結論 本件審判の請求は、成り立たない。 
理由 第1 手続の経緯

本願は、2001(平成13)年7月2日を国際出願日とする出願であって、平成19年10月12日付け拒絶理由通知に対して平成20年2月22日付けで手続補正がなされ、同年3月13日付け拒絶理由通知に対して同年7月18日付けで手続補正がなされたが、同年11月18日付けで補正却下の決定がなされると共に、同日付けで拒絶査定がなされたのに対し、平成21年2月23日付けで拒絶査定不服審判が請求され、同年3月25日付けで手続補正がなされたものである。
なお、平成23年2月23日付けで審尋がなされたが、当該審尋で指定された期間内に回答書は提出されていない。

第2 平成21年3月25日付けの手続補正についての補正却下の決定

[補正却下の決定の結論]
平成21年3月25日付けの手続補正を却下する。

[理由]
1.補正後の本願発明
平成21年3月25日付けの手続補正のうち、特許請求の範囲の請求項1についての補正事項(以下、「本件補正」という。)は、同請求項について、補正前(平成20年2月22日付け手続補正書参照)に

「【請求項1】
腫瘍細胞のアポトーシスを阻害するためのヘッジホッグ/スムーズンド信号伝達を使用して腫瘍を治療する製薬組成物であって、前記組成物は、
ヘッジホッグ/スムーズンド信号伝達を特異的に阻害するシクロパミン又はその誘導体を含み、
前記製薬組成物は、シクロパミン又はその誘導体を十分な量にて含み、かつ前記腫瘍細胞のアポトーシスを誘導するとともに同腫瘍の大きさを低減させるか又は同腫瘍を消失するのに十分な量にて投与されるものである、製薬組成物。

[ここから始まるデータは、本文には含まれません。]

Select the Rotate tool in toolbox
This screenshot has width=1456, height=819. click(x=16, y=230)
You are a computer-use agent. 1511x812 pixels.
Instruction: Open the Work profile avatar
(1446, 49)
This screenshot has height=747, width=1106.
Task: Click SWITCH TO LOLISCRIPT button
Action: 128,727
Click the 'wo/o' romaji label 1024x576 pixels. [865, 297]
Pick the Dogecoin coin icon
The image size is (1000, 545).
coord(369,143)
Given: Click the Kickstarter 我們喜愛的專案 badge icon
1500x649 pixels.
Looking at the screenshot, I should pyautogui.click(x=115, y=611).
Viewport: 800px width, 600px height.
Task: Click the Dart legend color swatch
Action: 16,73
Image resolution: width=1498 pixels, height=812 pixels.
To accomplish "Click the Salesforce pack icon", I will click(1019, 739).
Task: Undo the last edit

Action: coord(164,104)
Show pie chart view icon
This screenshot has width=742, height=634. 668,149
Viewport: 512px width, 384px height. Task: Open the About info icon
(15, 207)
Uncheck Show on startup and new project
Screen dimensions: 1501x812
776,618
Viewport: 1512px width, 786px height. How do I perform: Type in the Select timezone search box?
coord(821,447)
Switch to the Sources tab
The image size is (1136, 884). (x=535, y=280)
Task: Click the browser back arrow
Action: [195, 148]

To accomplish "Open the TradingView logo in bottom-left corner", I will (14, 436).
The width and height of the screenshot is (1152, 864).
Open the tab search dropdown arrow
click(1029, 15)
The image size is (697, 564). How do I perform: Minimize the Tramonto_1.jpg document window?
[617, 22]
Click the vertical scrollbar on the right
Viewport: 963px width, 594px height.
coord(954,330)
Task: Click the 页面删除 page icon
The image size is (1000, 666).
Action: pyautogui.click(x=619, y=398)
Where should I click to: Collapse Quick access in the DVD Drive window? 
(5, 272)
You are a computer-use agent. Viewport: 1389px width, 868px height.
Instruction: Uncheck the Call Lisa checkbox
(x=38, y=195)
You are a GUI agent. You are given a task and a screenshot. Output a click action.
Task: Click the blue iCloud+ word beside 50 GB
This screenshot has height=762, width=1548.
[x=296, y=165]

」

とあったものを、

「【請求項1】
腫瘍細胞のアポトーシスを阻害するためにヘッジホッグ/スムーズンド信号を使用する腫瘍を治療する製薬組成物であって、前記組成物は、
シクロパミン若しくはその製薬的に許容される塩を含み、
前記シクロパミン若しくは前記塩は、前記腫瘍細胞のアポトーシスを誘導するとともに同腫瘍の治療前の大きさを低減させるか又は同腫瘍を消失させるのに十分な用量である、製薬組成物。」
(以下、「本願補正発明」という。また、下線は補正箇所を示す。)

と補正しようとするものである。

2.補正の目的
(1)本件補正のうち、「腫瘍細胞のアポトーシスを阻害するためのヘッジホッグ/スムーズンド信号伝達を使用して腫瘍を治療する」を、「腫瘍細胞のアポトーシスを阻害するためにヘッジホッグ/スムーズンド信号を使用する腫瘍を治療する」とする点は、誤記の訂正を目的とするものである。
すなわち、本願の願書に最初に添付した明細書の段落番号【0001】には、
「BCC(当審注:基底細胞癌)と、増殖のため、及びアポトーシスの防止のためのヘッジホッグ/smoothenedシグナル信号伝達経路を使用する他の腫瘍との治療において、シクロパミンの使用が、非常に望ましいものとなった。」
と記載されているから、BCCを含む特定の腫瘍が「アポトーシスを阻害するためにヘッジホッグ/スムーズンド信号を使用する」ものであることは明らかである。したがって、「信号伝達を使用して腫瘍を治療する」とした点は誤記であり、上記補正事項はその訂正を目的とするものである。
また、本件補正のうち「消失する」を「消失させる」とする点も、明らかに、誤記の訂正を目的とするものである。
さらに、本件補正のうち「治療前の」を挿入する点は、平成20年3月13日付け拒絶理由通知において、補正前の請求項1の「腫瘍の大きさを低減させる」という構成が、先行技術文献の記載事項と区別できないと指摘されたことに対して、不明りょうな記載の釈明を目的とするものである。また、本件補正のうち「量」を「用量」とする点も、不明りょうな記載の釈明を目的とするものといえる。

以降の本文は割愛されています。